UniqueVectors.jl seems to be closely related to the Indices
type from this package but it has an AbstractVector
interface and uses a Base.Dict
for fast lookup. The IndicesVector
type let's us use Indices
as an index structure of a KeyedArray
with fast lookup.
Yes, sometimes you want an "array that can be either indexed with a integer or a key" rather than a "dictionary that can be either indexed with a key or an integer" :) Especially if you want the integer indices to be dense.
Another package in this space that you might consider is AcceleratedArrays.jl (shameless plug; note it hasn't received much attention for a while).
Good point that this is related to DimensionalData.jl and other packages with named dimensions/indices (like AxisKeys.jl, which seems a bit more flexible?).

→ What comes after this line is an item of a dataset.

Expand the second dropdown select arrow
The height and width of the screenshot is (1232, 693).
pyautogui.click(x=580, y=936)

Both packages are almost identical, except that DimensionalData.jl is more fully-featured and fully-developed at this point; I generally recommend it because it's more widely used throughout the rest of the ecosystem. (And if you only need to label columns, DataFrames.jl and StructArrays.jl are better-supported.)

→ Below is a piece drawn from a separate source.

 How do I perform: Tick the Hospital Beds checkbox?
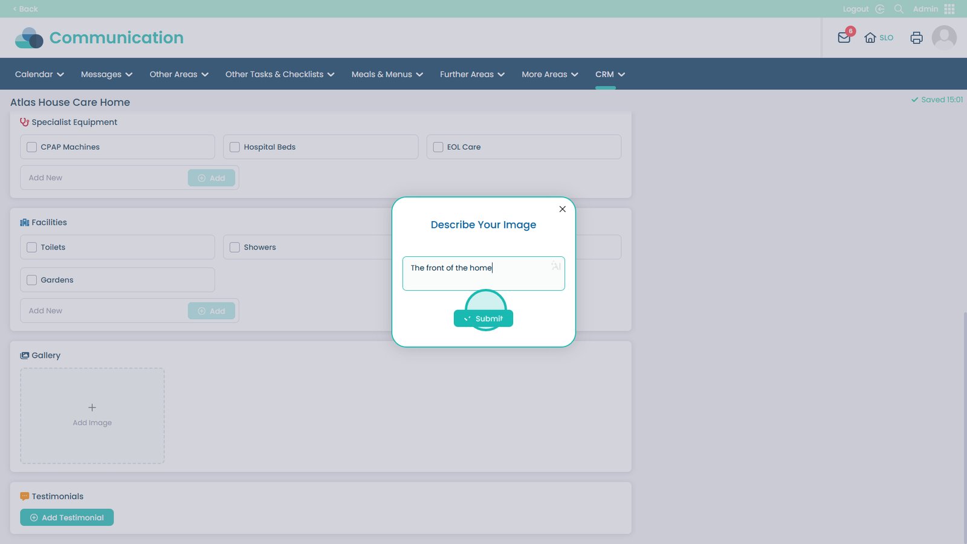pos(235,147)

The difference between array-labeling and a Dictionary is whether you plan to be doing a lot of insertions at runtime. DimensionalData.jl et al. are fundamentally array packages, which means they're designed for (mostly) static axes. When you index an array with something like x[At(:a)]
, the compiler is doing the job of figuring out that :a
means the 1st position, so you don't have to pay for that cost at runtime. But if you don't know what :a
means at compile time, you need a dictionary instead.
Could be useful for something like
DictTables
--it'd be super useful if I could index thei
th row of aDictTable
with an integer, or instead index it with a symbol. (For this type, integer keys shouldn't be allowed, as that obviously causes ambiguity.)